§ DOCUMENT EXCERPT:
[Start of section]

Diphtheria is a highly contagious bacterial infection that mainly affects the nose and throat of a patient. Sometimes, it may also affect the skin. It is easily preventable if caught in time but may otherwise prove to be fatal. Today, there are vaccines available and most countries vaccinate babies against this disease. But in some low- and middle-income countries, diphtheria can still cause sporadic outbreaks in unvaccinated and partially-vaccinated communities. According to reports, the number of diphtheria cases reported globally has being increasing gradually. In 2018, there were 16,651 reported cases, more than double the yearly average for 1996-2017 (8,105 cases). This is a worrying trend and scientists from the UK and India say that this may be because diphtheria, a relatively easily-preventable infection, is evolving to become resistant to a number of classes of antibiotics and in future could lead to vaccine escape. The researchers, led by scientists at the University of Cambridge, say that the impact of COVID-19 on diphtheria vaccination schedules, coupled with a rise in the number of infections, risk the disease once more becoming a major global threat.

[End of section]

§ TASK REQUIREMENTS: Copy out the full diphtheria text word for word.

§ DATA EXTRACT:

[Start of section]

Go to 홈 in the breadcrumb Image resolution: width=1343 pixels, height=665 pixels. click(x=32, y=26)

[End of section]
[Start of section]

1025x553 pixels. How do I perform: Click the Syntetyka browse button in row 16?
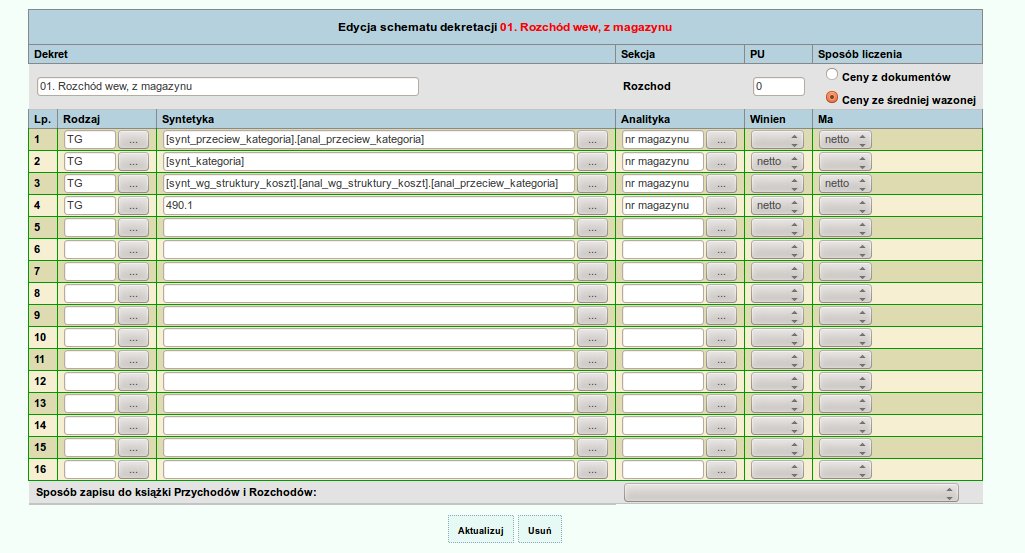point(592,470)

[End of section]
[Start of section]

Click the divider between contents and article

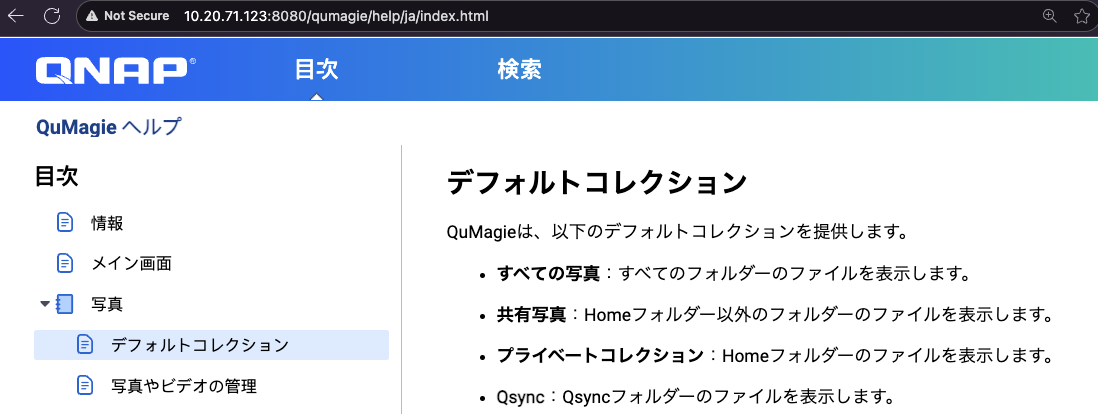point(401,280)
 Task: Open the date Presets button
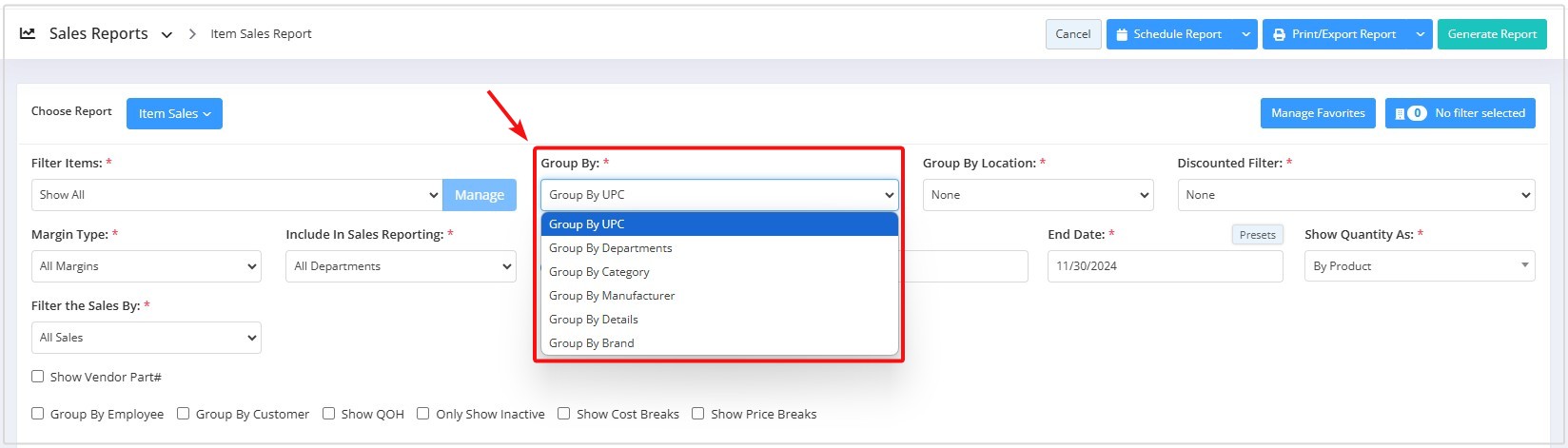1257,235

[End of section]

§ THE COMPLETED TASK:
Diphtheria is a highly contagious bacterial infection that mainly affects the nose and throat of a patient. Sometimes, it may also affect the skin. It is easily preventable if caught in time but may otherwise prove to be fatal. Today, there are vaccines available and most countries vaccinate babies against this disease. But in some low- and middle-income countries, diphtheria can still cause sporadic outbreaks in unvaccinated and partially-vaccinated communities. According to reports, the number of diphtheria cases reported globally has being increasing gradually. In 2018, there were 16,651 reported cases, more than double the yearly average for 1996-2017 (8,105 cases). This is a worrying trend and scientists from the UK and India say that this may be because diphtheria, a relatively easily-preventable infection, is evolving to become resistant to a number of classes of antibiotics and in future could lead to vaccine escape. The researchers, led by scientists at the University of Cambridge, say that the impact of COVID-19 on diphtheria vaccination schedules, coupled with a rise in the number of infections, risk the disease once more becoming a major global threat.